Reputation: 5088
When running The Allocations Instrument at any given moment my iPad app has less than 5MB of memory allocated. I've been very thorough and made sure everything is being released correctly. My app is a tab bar app that does load a lot of images, videos, and PDFs. I've made sure to handle this appropriately and empty caches, etc to free up memory.
However, when I run the Activity Monitor Instrument, with my app running on my iPad, the memory usage of my app gradually increases eventually reaching over 100MB and crashes.
I'm not really sure what to do and there isn't a specific block of code that is causing issues. The entire app is a memory hog and I've never had this issue before.
Besides allocations what reasons would my app consume this much memory? Is there another tool I can use to trace what processes are using up memory?
Edit: As someone mentioned, I've used Build and Analyze to make sure all issues have been cleaned up.
Upvotes: 0
Views: 630
Reputation: 7200
Lots of times CGImages and other large media blobs do not show up on Allocations - they might show up as some small innocent looking object, but they point to some large object like an image that is allocated using 'weird' techniques (like memory mapped files, video card memory, etc). The activity monitor instrument on the other hand looks at memory used in terms of 4k pages loaded for your app, and thus includes these media blobs.
I don't know what your caching scheme is. Here is a scenario: You need to load 50 100k jpegs - the user will see only a max of 3 at once. 50 100k images is 5MB of memory. So you can load all the data for the jpegs from the internet.
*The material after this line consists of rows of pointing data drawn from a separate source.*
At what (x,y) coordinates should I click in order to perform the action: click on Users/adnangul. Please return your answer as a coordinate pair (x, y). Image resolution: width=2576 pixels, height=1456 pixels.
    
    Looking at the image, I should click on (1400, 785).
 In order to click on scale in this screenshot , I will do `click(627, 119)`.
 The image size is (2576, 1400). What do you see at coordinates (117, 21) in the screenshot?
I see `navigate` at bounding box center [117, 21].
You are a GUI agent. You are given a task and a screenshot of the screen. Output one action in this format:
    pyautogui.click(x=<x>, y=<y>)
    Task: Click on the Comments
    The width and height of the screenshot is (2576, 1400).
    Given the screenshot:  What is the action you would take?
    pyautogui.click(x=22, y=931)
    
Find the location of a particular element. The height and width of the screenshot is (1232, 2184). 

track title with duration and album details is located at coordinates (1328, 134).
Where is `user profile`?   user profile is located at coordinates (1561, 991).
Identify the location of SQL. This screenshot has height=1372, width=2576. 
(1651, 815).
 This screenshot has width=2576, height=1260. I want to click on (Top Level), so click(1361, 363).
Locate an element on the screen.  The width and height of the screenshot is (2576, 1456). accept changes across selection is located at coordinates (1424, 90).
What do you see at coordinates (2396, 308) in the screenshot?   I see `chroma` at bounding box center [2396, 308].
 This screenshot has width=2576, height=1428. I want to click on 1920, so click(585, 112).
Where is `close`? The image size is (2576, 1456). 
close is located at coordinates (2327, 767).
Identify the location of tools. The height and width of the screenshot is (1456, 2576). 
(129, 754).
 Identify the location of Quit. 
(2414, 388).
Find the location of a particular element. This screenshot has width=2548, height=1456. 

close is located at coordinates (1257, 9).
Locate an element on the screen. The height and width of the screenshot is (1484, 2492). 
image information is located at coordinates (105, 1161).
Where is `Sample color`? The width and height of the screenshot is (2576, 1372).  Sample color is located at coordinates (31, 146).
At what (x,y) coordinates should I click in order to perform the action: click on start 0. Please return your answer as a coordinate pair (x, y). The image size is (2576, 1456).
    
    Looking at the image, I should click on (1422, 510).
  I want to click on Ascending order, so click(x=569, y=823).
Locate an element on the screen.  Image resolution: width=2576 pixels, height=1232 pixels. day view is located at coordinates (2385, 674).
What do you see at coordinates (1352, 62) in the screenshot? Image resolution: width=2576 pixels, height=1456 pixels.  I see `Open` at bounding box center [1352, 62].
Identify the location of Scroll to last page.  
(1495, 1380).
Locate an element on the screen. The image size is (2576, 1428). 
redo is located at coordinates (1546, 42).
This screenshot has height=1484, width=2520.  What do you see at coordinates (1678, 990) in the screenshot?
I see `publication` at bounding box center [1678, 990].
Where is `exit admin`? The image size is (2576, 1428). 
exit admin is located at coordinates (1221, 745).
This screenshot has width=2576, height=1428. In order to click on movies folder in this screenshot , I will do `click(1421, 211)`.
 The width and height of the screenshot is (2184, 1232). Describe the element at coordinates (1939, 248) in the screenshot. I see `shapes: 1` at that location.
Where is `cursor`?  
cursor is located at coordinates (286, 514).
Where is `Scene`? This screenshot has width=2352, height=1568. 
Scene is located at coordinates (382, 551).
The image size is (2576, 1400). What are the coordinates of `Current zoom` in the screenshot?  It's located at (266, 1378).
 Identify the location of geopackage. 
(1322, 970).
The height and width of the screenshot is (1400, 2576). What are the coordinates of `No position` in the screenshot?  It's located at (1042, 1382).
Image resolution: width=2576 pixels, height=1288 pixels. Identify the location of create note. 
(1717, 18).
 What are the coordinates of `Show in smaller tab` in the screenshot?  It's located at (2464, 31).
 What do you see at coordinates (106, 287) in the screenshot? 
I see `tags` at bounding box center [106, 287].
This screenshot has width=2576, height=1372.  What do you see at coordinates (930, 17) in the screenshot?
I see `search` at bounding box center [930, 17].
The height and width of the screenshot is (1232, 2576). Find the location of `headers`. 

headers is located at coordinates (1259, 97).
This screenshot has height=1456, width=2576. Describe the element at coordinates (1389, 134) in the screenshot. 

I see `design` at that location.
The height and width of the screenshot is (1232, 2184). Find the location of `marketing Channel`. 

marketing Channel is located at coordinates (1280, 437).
If you then create 50 CGImages from this data then each one will consume (assuming the jpegs are 1000x1000 * 4bytes per pix = ) 4MB of memory. So that would be 200MB to sit them all in memory. Which won't work. So you need to keep the 100k compressed nsdata blobs around, then only create the 1 or 3 CGimages at a time that you need them. Its an art to keep things smooth and balanced.
In other workds: in Allocations - look at the number of CGImageRefs, etc that you have at any one time, and lower that number.